赤ちゃんがお腹にいるとき、すでに肢体の動きを担っている脊髄の遺伝子が2つのグループに分かれているのです。例えば、子宮の中の赤ちゃんは片方の指をしゃぶります。これはどう可能なのでしょうか?

そのプロセスをご説明しましょう。大脳皮質は、子どもの肢体の動きをコントロールする脊髄に信号を送ります。8ヶ月では大脳皮質と髄質のコミュニケーションは見られない、ということを研究者たちは発見しています。つまり、この時の子どもの動きを担っているのは脊髄のみなのです。

側性はエピジェネティクスによって説明付けられるというのが、これらの研究者の考えです。つまり、環境が遺伝子に影響を及ぼし、左と右側の脊髄に異なる影響を及ぼすということです。

 

バケツ


両利きのひとは?

もし右利きでも左利きでもない場合、側性が適切に発達していない可能性があります。こうなった場合、子どもは両利きになります。あるいは、混線・矛盾した側性を持っているかもしれません。

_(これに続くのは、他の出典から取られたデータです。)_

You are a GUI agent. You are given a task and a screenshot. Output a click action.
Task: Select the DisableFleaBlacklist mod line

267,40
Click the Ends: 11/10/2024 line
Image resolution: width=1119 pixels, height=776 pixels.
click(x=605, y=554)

  • 両利きということは、側性がはっきりしていないことを意味します。別の言葉で言えば、脳の優勢な側がないというとです。そのため、子どもは無意識に体のどちらの側も使います。どちらの手でも、右だけでも、左だけでも物事を行えます。
  • 混線した側性とは、側性が部位ごとに変わるということです。例えば、スペインのテニス選手のラファエル・ナダル選手は、利き目が右で、利き手は左です。
  • 矛盾した側性は、子どもが側性を変えるように強制された時に起こります。左利きの子どもが、右手で書くように強制された際によく見られます。歯を磨いたり、握手したり、何かを押したりするなど、文化の介入を受けない行為の際のみ「自然な」手を使用します。

矛盾した側性は、左利きの人の社会的過小評価に関係しています。言語の中にもそれを見ることが可能です。英語で右を意味する「right/ライト」は、「正しい」という意味でも使われますよね。多くの国で、左手を使う人は見下されるため、親は子供の利き手を「なおします」。

どうやって人が右利きや左利きになるのかを見極めるのには、わからないこともまだたくさんあります。しかし、脳や脊髄に関する研究によって、明確な科学的説明に近づいて行っているようです。